The leatherback, nicknamed Yawkey in honor of the preserve where she was found, was taken to the rescue center's hospital and discovered to have hypoglycemia.
"She was very lethargic, we gave her antibiotics, fluid therapy, vitamin injections, that supportive care over several days," Thorvalson said.
Thankfully, the group's quick action has helped Yawkey recover well and they're planning to release her back into the wild on Thursday. Thorvalson told HuffPost it's a logistical challenge to move such a large creature, but they're thrilled that she's recovered so well and it's been an amazing opportunity to work with such a "dinosaur."

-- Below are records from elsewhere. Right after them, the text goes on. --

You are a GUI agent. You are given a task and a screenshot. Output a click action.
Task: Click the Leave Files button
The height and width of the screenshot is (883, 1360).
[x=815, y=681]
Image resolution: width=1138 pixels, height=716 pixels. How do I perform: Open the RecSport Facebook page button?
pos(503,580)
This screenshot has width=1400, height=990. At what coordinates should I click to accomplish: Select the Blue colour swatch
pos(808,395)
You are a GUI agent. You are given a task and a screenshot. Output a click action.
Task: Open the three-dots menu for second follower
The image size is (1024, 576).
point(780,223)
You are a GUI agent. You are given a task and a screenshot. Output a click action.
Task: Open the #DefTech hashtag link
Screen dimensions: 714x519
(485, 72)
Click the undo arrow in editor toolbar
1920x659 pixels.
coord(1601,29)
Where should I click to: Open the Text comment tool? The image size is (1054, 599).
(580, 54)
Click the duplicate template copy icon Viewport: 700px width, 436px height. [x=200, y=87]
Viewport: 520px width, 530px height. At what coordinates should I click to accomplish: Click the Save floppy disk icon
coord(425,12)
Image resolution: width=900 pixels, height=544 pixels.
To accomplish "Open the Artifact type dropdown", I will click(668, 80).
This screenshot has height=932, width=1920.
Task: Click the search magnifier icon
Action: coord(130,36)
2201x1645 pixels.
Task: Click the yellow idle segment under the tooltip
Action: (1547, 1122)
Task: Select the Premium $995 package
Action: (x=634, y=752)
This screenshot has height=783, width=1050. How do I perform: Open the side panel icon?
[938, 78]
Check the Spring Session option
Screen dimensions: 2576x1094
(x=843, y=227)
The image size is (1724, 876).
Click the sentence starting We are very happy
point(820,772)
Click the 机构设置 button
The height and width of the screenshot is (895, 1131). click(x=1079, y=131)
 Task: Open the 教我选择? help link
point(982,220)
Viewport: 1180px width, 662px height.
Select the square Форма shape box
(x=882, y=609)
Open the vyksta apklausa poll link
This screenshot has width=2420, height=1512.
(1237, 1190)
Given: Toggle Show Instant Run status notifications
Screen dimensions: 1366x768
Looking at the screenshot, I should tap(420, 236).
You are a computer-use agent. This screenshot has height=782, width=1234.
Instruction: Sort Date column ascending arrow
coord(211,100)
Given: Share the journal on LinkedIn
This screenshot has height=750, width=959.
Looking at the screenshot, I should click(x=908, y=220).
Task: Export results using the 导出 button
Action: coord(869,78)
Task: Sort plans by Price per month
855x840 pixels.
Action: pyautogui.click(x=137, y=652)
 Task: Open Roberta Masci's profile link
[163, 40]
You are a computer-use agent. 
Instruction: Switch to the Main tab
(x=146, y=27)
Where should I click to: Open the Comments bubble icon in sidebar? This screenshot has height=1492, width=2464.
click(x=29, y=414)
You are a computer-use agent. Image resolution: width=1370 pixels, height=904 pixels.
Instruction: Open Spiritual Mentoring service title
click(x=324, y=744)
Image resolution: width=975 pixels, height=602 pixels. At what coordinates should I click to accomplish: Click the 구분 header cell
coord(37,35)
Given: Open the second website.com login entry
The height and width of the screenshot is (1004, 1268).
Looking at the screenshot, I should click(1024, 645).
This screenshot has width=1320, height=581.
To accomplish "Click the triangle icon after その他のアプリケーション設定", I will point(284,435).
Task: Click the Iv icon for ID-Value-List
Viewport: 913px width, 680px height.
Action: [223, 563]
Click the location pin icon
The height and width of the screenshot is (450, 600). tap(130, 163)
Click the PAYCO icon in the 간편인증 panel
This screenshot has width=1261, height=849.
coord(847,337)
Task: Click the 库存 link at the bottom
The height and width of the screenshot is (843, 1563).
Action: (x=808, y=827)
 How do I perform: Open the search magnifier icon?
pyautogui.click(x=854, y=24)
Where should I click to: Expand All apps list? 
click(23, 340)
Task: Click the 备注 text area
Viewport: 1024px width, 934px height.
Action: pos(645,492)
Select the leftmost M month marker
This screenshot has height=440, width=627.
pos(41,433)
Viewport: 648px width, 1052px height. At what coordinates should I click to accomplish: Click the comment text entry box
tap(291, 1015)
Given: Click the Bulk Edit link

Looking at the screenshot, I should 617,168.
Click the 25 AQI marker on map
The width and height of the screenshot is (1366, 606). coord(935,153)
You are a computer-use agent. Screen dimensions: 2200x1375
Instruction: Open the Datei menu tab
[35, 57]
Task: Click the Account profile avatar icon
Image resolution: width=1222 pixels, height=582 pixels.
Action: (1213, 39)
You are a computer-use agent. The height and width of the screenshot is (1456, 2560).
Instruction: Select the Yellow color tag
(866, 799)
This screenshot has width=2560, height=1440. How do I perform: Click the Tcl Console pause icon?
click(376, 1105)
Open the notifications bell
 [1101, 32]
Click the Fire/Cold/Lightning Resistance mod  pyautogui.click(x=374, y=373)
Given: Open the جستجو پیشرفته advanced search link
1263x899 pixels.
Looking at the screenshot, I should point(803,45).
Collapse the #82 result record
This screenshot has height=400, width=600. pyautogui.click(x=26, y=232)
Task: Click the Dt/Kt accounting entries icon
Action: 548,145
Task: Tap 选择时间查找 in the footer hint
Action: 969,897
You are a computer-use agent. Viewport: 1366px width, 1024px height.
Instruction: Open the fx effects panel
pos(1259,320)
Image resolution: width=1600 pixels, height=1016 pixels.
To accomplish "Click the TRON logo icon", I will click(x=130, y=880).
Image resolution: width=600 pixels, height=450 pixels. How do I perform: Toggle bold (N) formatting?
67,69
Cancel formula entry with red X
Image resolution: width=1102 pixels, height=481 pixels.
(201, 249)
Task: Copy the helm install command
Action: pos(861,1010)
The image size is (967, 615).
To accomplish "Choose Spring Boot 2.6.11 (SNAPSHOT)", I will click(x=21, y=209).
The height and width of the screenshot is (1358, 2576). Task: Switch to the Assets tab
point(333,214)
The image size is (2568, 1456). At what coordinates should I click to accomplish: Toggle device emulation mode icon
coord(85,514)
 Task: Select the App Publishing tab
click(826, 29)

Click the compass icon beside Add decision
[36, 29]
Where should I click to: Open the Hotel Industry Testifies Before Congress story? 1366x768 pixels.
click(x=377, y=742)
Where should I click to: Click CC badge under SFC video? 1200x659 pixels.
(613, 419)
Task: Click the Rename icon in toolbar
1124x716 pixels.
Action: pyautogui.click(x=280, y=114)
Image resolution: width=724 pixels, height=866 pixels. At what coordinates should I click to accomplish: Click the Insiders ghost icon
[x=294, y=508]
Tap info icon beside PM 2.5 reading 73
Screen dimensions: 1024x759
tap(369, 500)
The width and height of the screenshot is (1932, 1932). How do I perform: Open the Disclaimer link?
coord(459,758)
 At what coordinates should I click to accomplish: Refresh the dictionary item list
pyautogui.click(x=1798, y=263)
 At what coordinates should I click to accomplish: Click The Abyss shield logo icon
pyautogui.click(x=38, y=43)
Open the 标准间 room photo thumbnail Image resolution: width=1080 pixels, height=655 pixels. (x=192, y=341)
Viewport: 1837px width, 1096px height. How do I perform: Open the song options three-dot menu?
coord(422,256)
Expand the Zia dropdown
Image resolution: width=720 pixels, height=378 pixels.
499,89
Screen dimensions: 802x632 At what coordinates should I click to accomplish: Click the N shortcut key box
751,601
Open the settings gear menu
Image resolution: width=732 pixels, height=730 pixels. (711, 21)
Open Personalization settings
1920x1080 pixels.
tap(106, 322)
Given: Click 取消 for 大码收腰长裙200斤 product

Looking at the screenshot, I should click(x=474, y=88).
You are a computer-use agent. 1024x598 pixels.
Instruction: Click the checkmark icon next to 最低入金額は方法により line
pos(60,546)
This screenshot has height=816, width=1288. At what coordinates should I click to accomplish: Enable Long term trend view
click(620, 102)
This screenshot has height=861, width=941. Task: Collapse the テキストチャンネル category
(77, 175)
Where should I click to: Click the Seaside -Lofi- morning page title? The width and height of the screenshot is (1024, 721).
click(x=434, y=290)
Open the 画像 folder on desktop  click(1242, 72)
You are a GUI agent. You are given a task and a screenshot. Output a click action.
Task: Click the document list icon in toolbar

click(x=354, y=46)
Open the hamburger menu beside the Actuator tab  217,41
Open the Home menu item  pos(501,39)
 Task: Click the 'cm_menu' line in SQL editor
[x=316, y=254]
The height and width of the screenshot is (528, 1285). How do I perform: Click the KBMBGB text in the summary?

"Yawkey could not have come at a better time," she said. "The word has spread that she's here, and it really shows the level of care that we're able to provide."
Should you come across a stranded animal in the wild, it's important to remember that animals don't strand themselves unless something is wrong. Immediately call your local stranding hotline (most states have a dedicated phone number), or your local police station and do not try to return the animal to the water.
"It's critical to get them into a stranding facility immediately -- the few that are alive are usually close to death," Thorvalson says.